Akademik Veri Yönetim Sistemi
SCIENTIFIC REPORTS, cilt.15, sa.1, 2025 (SCI-Expanded, Scopus)
Stroke remains one of the leading causes of death and long-term disability worldwide, underscoring the need for innovative therapeutic approaches. Smart drug delivery systems employing nanoparticles functionalized with targeting ligands and therapeutic agents offer promising strategies for mitigating cerebral ischemic damage. In this study, a multifunctional brain-targeted nanocarrier (OX26-MK801-EGCG@Se NPs) was designed and synthesized by stabilizing selenium nanoparticles (Se NPs) with epigallocatechin gallate (EGCG), conjugating the NMDA receptor antagonist MK-801, and functionalizing the surface with the transferrin receptor-targeting monoclonal antibody OX26. Nanoparticles were synthesized via the reduction of selenious acid using ascorbic acid in the presence of EGCG, followed by PEG-carboxylic acid-mediated conjugation of MK-801 and OX26. Structural and physicochemical characterization was conducted using scanning transmission electron microscopy (STEM), dynamic light scattering (DLS), zeta potential analysis, Fourier-transform infrared spectroscopy (FTIR), and energy-dispersive X-ray spectroscopy (EDX). In vivo experiments were carried out on 68 male Wistar rats randomly assigned to Sham, Ischemia/Reperfusion (IR), IR + OX26-EGCG@Se NPs, and IR + OX26-MK801-EGCG@Se NPs groups. A transient middle cerebral artery occlusion (MCAO) model was established with 90-min occlusion followed by 72-h reperfusion. Nanoparticles (1000 mu g/mL) were administered intraperitoneally 1 h prior to ischemia induction. Behavioral assessments included the open field and novel object recognition tests. Brain tissue was then analyzed for glutamate and Ca levels (ELISA), infarct volume (TTC staining), and NMDAR1, NMDAR2A, and AMPAR1 expression (immunohistochemistry).
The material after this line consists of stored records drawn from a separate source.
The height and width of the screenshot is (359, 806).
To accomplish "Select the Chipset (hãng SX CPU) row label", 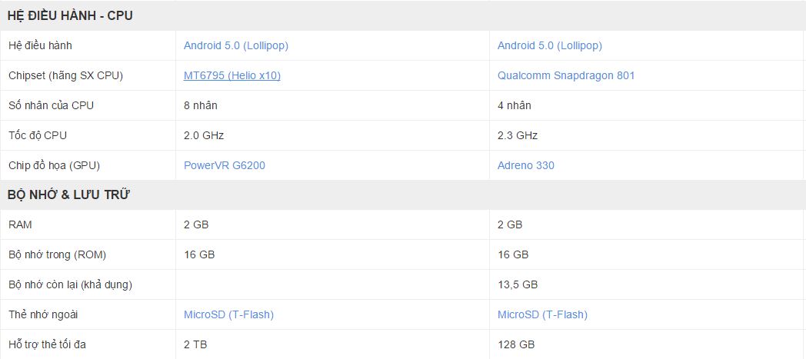I will [x=65, y=75].
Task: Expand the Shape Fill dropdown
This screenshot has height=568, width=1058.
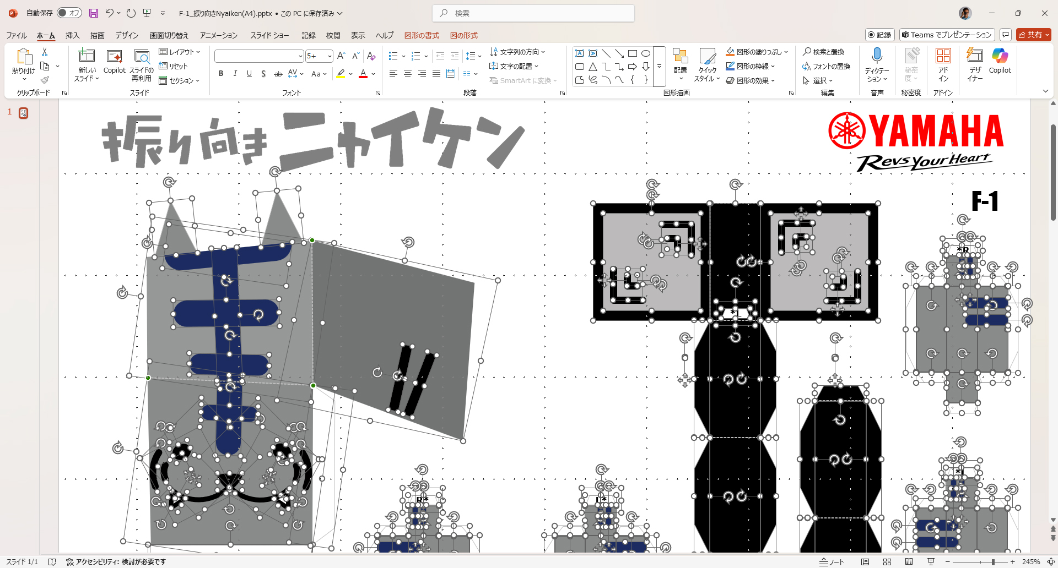Action: point(786,52)
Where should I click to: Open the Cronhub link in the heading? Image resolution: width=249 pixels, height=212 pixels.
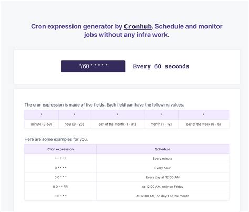tap(138, 27)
The findings revealed that both nanoparticle treatments significantly improved motor and cognitive outcomes, reduced glutamate and Ca2+ accumulation, inhibited NMDA/AMPA receptor overactivation, and decreased infarct volume. These results suggest that multifunctional, targeted nanoparticle systems represent a promising therapeutic strategy for ischemic stroke and related neurological disorders.